** BEGIN DATA PROVIDED **
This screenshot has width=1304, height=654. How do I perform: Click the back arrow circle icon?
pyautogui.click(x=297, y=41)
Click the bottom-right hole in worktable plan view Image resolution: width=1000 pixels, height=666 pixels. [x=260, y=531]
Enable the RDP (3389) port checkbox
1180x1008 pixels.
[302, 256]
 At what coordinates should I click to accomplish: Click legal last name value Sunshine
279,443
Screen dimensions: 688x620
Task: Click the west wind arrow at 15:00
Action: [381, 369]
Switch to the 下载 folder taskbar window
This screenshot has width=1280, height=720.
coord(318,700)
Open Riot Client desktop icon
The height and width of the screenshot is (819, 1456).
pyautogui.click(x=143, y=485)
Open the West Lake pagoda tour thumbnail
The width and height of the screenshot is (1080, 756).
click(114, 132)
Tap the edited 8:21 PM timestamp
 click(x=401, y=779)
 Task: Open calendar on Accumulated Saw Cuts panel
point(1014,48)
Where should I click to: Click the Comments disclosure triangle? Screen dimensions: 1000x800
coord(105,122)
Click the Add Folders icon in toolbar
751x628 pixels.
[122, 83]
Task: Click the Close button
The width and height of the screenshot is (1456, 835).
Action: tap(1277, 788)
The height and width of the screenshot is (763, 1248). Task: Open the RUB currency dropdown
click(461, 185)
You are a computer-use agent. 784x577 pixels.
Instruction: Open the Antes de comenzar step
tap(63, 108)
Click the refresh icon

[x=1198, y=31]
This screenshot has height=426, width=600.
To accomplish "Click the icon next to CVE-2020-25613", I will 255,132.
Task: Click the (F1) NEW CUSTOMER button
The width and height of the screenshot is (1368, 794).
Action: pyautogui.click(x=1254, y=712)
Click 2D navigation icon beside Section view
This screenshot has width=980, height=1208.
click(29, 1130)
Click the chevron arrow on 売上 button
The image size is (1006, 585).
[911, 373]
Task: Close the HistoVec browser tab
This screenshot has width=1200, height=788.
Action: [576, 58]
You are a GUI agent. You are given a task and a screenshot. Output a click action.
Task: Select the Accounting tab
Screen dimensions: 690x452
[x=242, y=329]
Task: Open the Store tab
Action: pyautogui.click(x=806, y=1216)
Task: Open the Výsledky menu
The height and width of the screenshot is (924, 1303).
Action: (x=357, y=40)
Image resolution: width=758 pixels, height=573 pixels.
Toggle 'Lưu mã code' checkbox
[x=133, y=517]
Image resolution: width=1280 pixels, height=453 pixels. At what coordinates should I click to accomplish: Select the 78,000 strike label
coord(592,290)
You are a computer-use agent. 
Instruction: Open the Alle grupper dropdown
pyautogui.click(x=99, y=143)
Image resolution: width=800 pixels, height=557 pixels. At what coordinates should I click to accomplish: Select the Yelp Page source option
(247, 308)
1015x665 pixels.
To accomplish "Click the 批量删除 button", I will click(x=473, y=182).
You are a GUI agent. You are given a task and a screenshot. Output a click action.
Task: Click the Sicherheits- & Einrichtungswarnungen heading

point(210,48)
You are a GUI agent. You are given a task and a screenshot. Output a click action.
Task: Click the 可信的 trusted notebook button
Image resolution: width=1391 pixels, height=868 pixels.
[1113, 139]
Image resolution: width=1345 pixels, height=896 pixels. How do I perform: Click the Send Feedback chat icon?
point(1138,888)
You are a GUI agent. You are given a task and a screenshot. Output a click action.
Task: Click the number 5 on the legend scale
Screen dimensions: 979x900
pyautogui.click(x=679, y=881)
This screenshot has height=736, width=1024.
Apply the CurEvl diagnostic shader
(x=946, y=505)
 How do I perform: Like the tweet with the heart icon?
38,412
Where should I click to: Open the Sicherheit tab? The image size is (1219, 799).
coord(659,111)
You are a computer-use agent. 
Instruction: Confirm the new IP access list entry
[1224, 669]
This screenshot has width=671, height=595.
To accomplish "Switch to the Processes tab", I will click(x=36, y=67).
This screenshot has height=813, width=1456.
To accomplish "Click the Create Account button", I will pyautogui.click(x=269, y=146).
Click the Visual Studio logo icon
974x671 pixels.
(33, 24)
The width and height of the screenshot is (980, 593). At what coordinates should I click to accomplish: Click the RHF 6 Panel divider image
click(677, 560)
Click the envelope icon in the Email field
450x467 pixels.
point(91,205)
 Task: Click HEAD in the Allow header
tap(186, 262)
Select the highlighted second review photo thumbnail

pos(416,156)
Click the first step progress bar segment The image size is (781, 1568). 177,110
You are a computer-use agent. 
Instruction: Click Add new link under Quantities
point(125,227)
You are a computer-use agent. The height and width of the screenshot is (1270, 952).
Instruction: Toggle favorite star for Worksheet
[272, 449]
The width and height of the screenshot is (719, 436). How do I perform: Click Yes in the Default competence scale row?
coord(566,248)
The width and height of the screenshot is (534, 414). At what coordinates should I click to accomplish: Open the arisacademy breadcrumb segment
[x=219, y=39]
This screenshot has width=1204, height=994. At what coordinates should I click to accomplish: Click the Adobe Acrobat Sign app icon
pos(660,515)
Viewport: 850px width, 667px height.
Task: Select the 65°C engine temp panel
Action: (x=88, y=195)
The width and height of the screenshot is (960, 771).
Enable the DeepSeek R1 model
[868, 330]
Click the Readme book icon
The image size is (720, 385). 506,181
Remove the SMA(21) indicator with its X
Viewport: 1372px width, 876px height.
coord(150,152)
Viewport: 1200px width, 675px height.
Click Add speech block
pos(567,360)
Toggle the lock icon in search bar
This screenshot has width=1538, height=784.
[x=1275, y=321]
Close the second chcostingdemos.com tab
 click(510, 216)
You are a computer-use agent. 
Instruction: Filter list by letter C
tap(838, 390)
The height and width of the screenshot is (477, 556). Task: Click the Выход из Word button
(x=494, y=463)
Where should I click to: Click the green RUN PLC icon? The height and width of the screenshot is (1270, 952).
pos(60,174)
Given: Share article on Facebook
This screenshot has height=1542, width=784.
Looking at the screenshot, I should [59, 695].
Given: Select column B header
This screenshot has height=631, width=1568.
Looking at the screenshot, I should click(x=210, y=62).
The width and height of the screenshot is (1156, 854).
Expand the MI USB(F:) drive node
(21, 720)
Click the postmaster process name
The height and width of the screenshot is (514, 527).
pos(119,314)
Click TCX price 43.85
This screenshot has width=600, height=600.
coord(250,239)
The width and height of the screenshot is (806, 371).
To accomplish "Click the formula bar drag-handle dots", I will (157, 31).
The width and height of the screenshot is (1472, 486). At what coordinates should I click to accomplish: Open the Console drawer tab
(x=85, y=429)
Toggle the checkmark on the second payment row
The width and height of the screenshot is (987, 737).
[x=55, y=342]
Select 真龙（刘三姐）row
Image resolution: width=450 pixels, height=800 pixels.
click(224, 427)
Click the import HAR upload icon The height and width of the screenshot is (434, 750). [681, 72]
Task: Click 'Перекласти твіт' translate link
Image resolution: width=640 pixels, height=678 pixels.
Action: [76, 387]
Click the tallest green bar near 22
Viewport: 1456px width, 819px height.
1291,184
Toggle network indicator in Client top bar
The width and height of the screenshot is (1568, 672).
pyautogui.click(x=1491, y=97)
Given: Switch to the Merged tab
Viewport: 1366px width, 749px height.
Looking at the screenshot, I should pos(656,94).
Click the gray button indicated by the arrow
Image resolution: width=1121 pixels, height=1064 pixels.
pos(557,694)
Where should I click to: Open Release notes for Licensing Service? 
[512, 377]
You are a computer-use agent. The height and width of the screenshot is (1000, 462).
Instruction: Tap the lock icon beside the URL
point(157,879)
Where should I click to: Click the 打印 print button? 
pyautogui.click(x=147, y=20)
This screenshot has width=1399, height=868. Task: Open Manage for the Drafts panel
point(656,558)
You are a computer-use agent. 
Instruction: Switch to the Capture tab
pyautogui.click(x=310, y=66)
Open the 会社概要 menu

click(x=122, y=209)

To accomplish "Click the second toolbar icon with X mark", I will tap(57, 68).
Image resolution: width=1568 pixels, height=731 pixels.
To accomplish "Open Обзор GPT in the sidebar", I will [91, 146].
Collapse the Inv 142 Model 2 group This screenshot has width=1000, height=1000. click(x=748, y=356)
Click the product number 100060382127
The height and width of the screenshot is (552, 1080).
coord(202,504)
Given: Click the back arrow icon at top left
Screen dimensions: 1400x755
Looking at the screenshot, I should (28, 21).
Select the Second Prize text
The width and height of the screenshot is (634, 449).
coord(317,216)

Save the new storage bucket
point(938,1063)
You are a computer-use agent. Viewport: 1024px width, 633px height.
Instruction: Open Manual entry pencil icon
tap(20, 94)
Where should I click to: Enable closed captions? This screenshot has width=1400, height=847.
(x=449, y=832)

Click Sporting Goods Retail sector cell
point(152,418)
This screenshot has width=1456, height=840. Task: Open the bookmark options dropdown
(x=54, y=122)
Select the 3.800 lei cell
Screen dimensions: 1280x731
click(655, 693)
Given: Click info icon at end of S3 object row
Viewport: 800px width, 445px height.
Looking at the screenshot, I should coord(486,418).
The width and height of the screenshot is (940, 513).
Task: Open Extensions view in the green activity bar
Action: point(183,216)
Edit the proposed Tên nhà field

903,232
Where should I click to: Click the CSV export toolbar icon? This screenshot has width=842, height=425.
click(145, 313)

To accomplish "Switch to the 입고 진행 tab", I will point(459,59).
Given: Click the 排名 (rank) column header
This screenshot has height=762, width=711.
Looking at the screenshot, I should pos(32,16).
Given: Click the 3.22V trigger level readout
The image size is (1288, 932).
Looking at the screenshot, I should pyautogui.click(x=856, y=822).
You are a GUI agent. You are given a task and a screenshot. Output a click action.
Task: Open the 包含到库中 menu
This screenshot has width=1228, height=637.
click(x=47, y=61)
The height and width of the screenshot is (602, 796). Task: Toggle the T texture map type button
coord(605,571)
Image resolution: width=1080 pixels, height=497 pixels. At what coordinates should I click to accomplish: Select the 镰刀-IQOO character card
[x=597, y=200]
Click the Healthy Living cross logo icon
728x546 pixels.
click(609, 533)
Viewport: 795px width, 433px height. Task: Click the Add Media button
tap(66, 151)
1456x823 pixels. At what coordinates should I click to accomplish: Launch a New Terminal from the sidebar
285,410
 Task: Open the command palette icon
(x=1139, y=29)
** END DATA PROVIDED **
* **WORK REQUIRED**: Reproduce the entries exactly, everything from the line containing "This screenshot has width=1399, height=868." down to the line containing "click(x=122, y=209)", both included.

* **ANSWER TO THIS TASK**:
This screenshot has width=1399, height=868. Task: Open Manage for the Drafts panel
point(656,558)
You are a computer-use agent. 
Instruction: Switch to the Capture tab
pyautogui.click(x=310, y=66)
Open the 会社概要 menu

click(x=122, y=209)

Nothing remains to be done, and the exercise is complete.